### Goal 1
In the patent background on medium consistency pulp mixing, why is the mixing efficiency of conventional high-speed impeller mixers not always as good as desired? Answer in one to three sentences.
### Goal 2
Carry on the patent background on medium consistency pulp mixing from the point where it stops.

### Document

-------------------------

BACKGROUND AND SUMMARY OF THE INVENTION

For many processes in the pulp and paper field it is desirable to be able to mix chemicals in fluid form (whether gaseous or liquid) into medium consistency pulp (typically pulp having a consistency of about 5-18%) . In order to effectively do this, it is necessary that the pulp suspension (which is comminuted cellulosic fibrous material) be fluidized. This may be accomplished, for example, by causing the pulp with chemical to flow in an annulus while an impeller, which comprises one of the components defining the annulus and having lobes or vanes, is rotated at extremely high speed, a speed sufficient to effect fluidization. For example, see U.S. Patents 4,339,206 and 4,577,974 and Canadian Patent 1,102,604. While such mixers do normally provide a suitable mixing action, because of the small residence time of the pulp and chemical in the fluid mixing zones, the efficiency of the mixing is not always as good as desired. Therefore, according to the present invention, the efficiency of a medium consistency mixer is desirably increased.

According to the present invention, a mixer, and method of mixing, suitable for use with medium consistency pulp are provided which increase the efficiency of the mixer compared to the conventional prior art by intensifying the turbulent action in at least one fluidized zone. This is accomplished, according to the present invention, by constantly changing the annular fluidization zone so as to subject the pulp to an unsteady-state shear field. According to the present invention, rather than subjecting the pulp to merely one field at a time, e.g., a field in the axial plane where the pulp velocity is a function of the cross section of the annulus, it is subjected to two transverse fields simultaneously.

-------------------------

### Provided data

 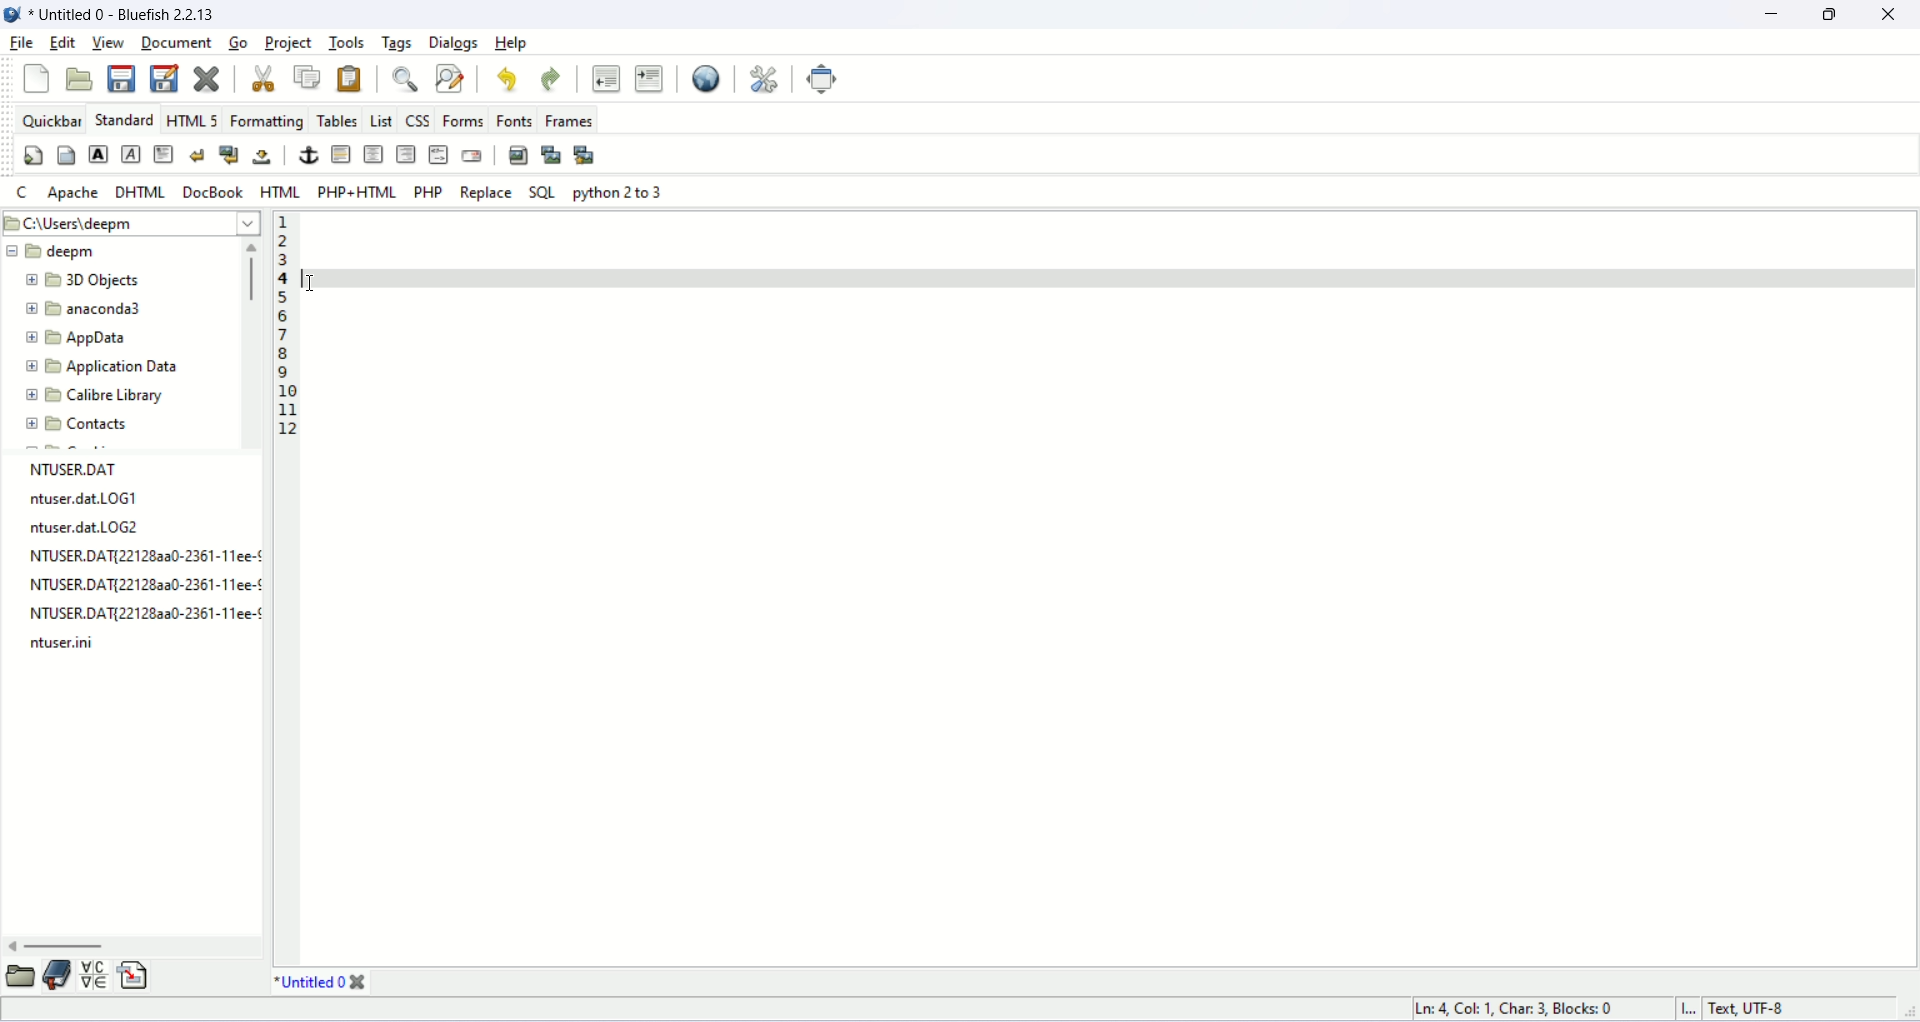 I want to click on filename, so click(x=119, y=251).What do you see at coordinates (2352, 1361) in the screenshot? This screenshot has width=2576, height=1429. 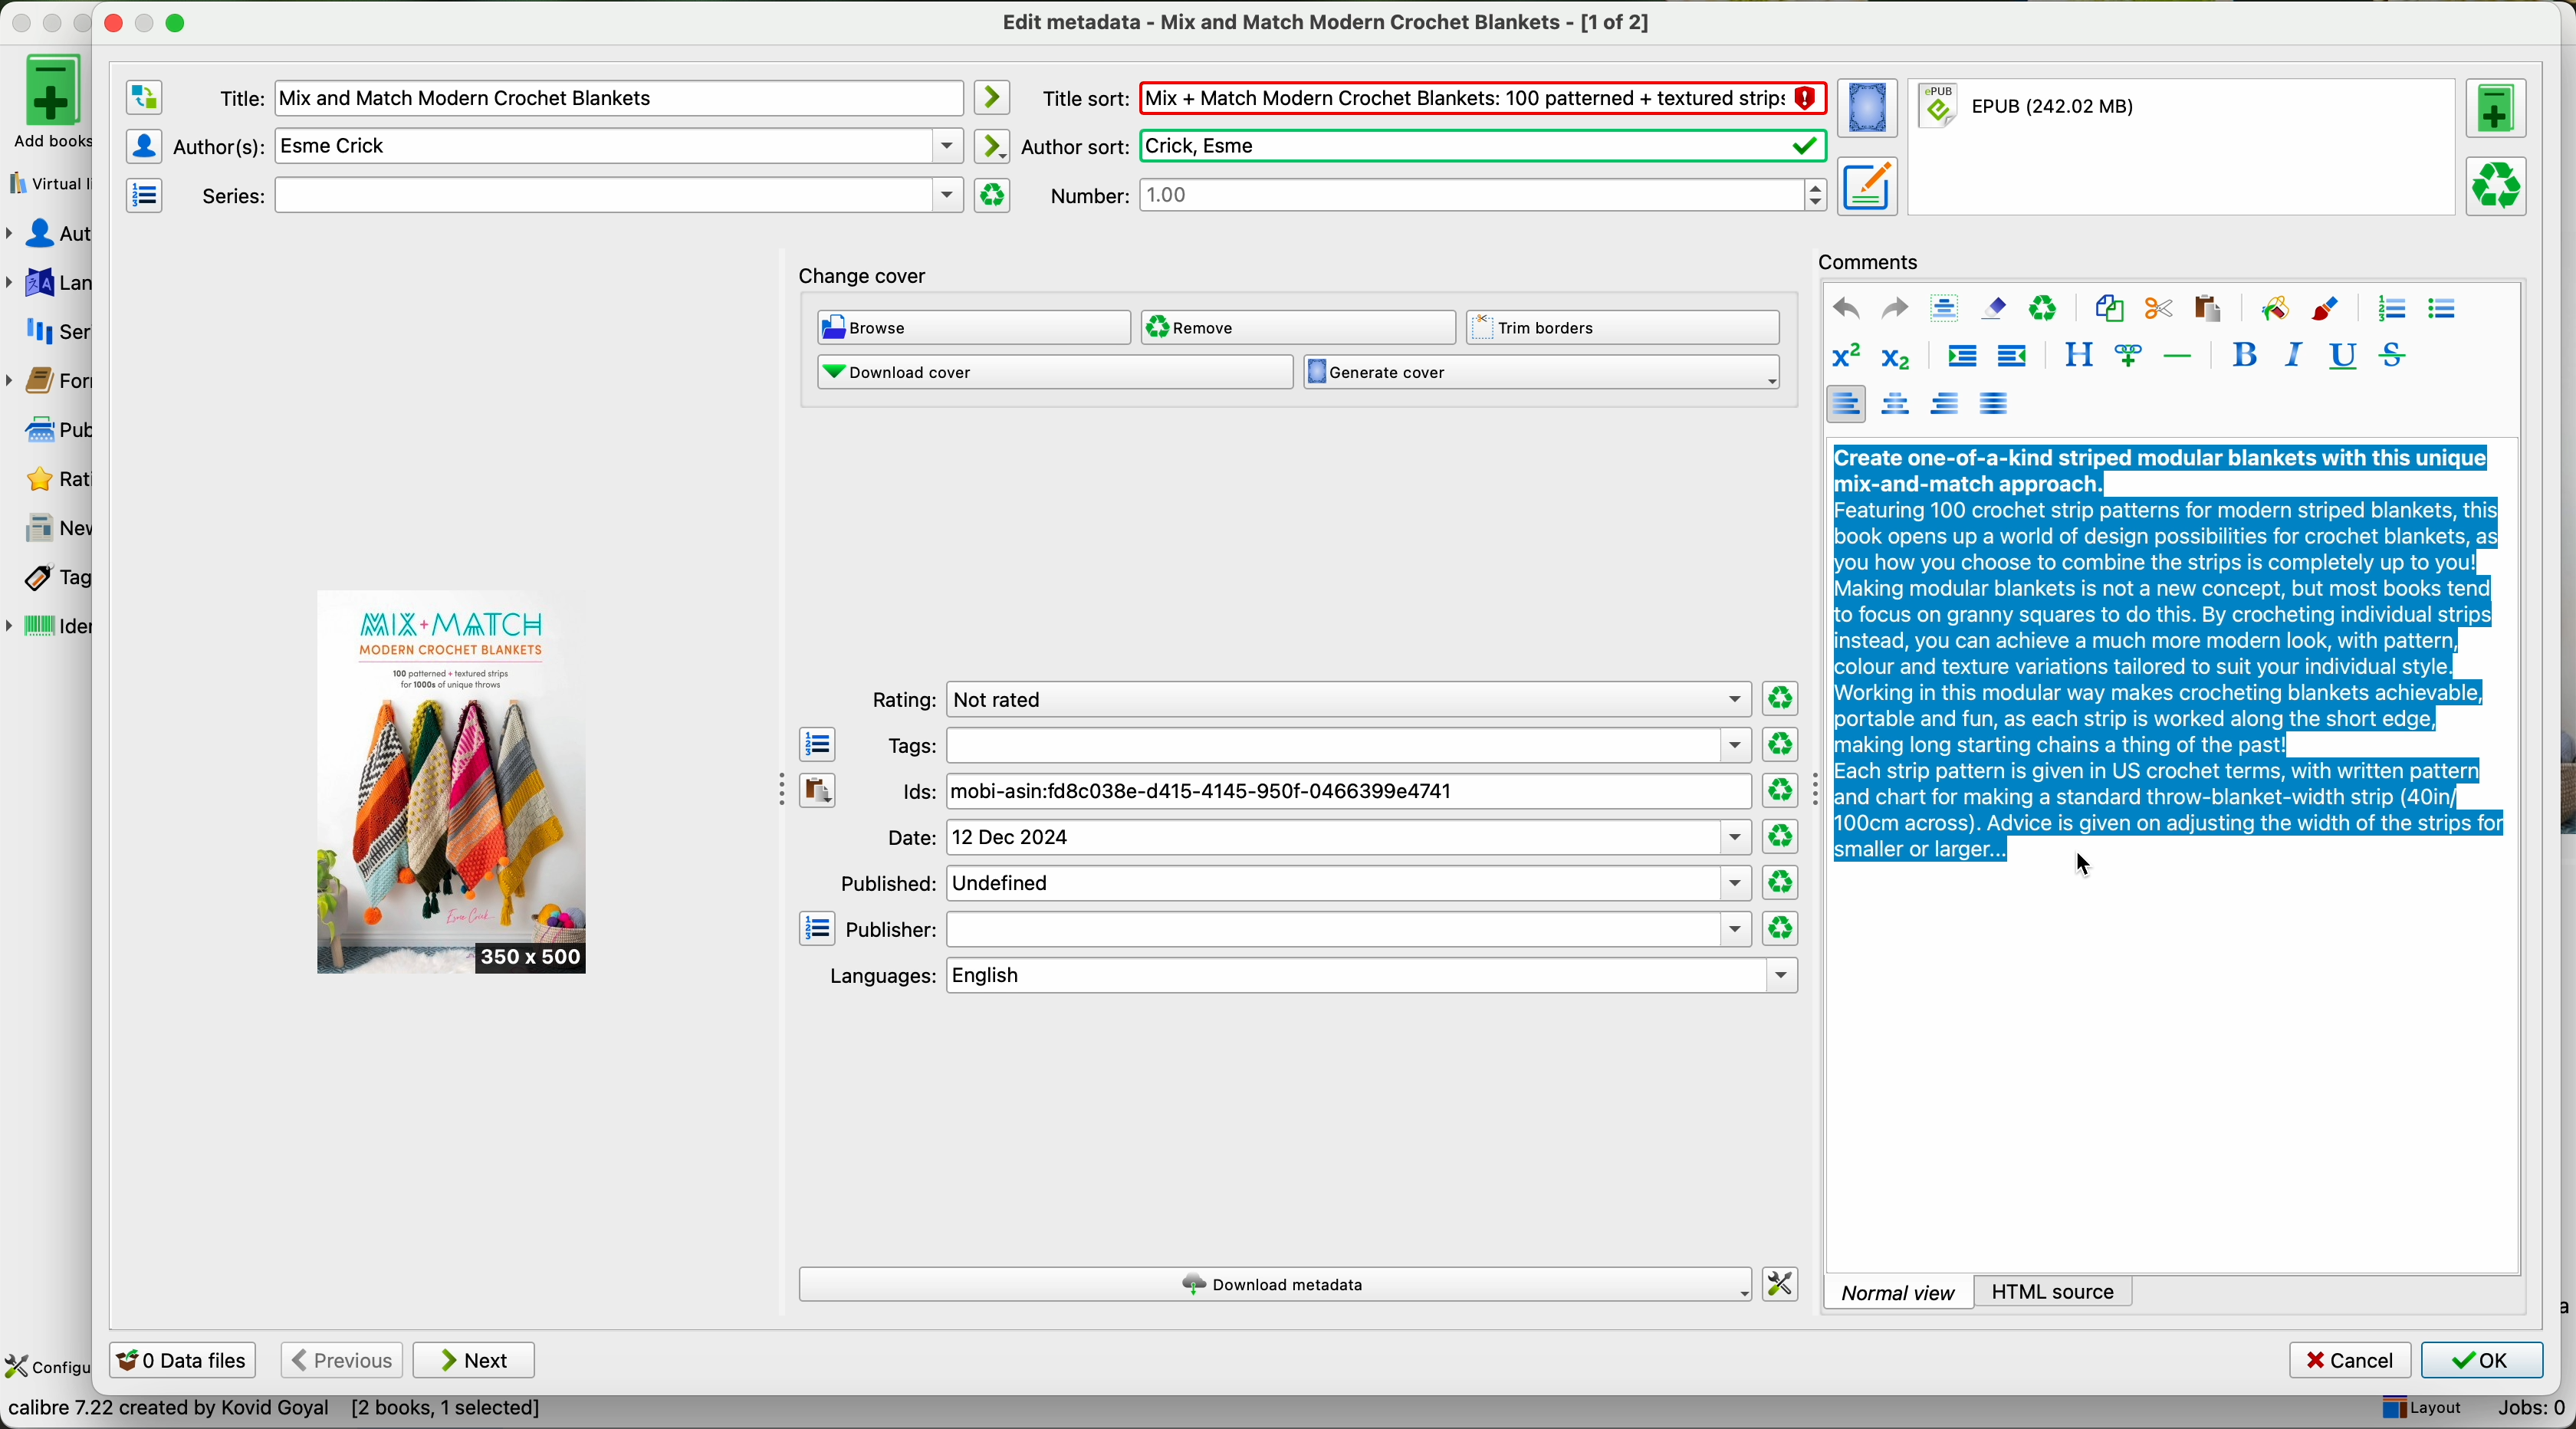 I see `cancel` at bounding box center [2352, 1361].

-------------------------

### Written answer 1
Conventional high-speed impeller mixers are not always as efficient as desired because the pulp and chemical spend only a short residence time in the fluid mixing zones.

### Written answer 2
According to the invention, one shear field is generated in a radial plane where shear is a function of radius for a given rotational speed, while another shear field is contemporaneously generated in the axial plane. This unsteady-state shear field in two planes increases the mixing efficiency significantly.

According to one aspect of the present invention, a method of mixing a fluid with cellulosic pulp having a consistency of about 5-18% throughout mixing is provided which comprises the following steps: (a) Introducing the fluid and the pulp having a consistency of about 5-18% into a first fluidization annulus in a first fluidization zone, (b) In the first fluidization annulus in the first fluidization zone, fluidizing the pulp while subjecting the pulp and fluid to a constantly changing shear field simultaneously developed in both radial and axial planes; and (c) discharging the pulp, with mixed in fluid, from the first fluidization zone. A second fluidization zone may also be provided, either prior to the first zone, or after it, in which the pulp and fluid are subjected to a constantly changing shear field developed in substantially only one plane (a radial plane) .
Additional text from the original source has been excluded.